Only individuals who have harmony and love within will be able to create a progressive and peaceful world.

So, ‘what’s the way out?’, you ask.

Ask yourself, what is the path of salvation? How can you be redeemed?

The answer is Yoga. It is much more than just physical exercise. Even advanced practitioners are often not aware of the true power Yoga has.

Yoga means “union”. It teaches us to live in unity and harmony not only with the people around us, but with something more profound – nature.

As one of our articles “How to Practice Asanas”, uncovering the spiritual meaning of attaining asana, says – just attaining the right physical pose is not Yoga. It should come from within. Yoga makes us understand our oneness with the universe – the whole of creation.

Yogis have been striving to find inner peace, nirvana, within themselves for thousands of years. This infinite power and the attained knowledge is meant to elevate humanity.

Compared to other creatures human beings seem to have a “higher” conscious presence. This is not all. Unknown and untapped, we have a miraculous potential. Our inner energy source is required to unleash untapped “power chakras”. Through Yoga, we can awaken these dormant powers and realize our true Self.

Yoga is the path of love. It believes in Unity and Cosmic Harmony, rather than religion.

One God – the Supreme Consciousness

The word God should not be confused with a person, but rather be seen as the whole of our existence, the Universe, Unity of Love for Everyone and Everything – however you would like to call it.

One Aim Salvation for the whole existence

The path of Yoga  is that of love. Bhakti Yoga is one such path. Its goal is to develop an intense love between the Yogi and the Cosmos which dissolves all boundaries.
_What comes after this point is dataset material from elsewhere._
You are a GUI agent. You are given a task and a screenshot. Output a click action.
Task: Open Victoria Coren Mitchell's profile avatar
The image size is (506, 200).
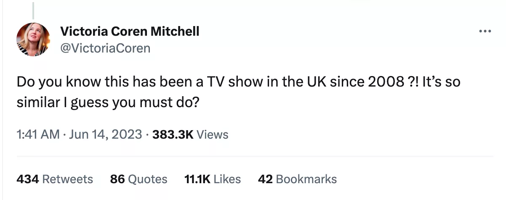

This produces the required “Oneness” between the Yogi and the world. This love destroys all indifference and insensitivity.

The more we realize who we truly are, the more we can see ourselves, the more we develop an understanding for the world around us and the fact that we are an actual part of it.

We have the potential to come to terms with our place in the world and contribute to the society like Swami Vivekananda and Gautam Buddha did. Their path was guided by Yoga in the first place. Their aim was to attain Nirvana and find salvation for themselves and ultimately for the society.

Absolute peace can only be strived for by recognizing our True Self.

Unfortunately, that doesn’t seem to happen fast. The path of Yoga is a long one, full of distractions and obstacles, yet it is our immediate need. Oneness is our goal and Yoga is our support. We need to tap into our consciousness and access our dormant powers. Becoming one with the world is the path Humanity needs to follow. Only then can we eradicate indifference and insensitiveness.

Have faith in yourself, trust your own true power and start walking. The path of Yoga will unfold itself in front of you. The only thing you have to do is to take the first step.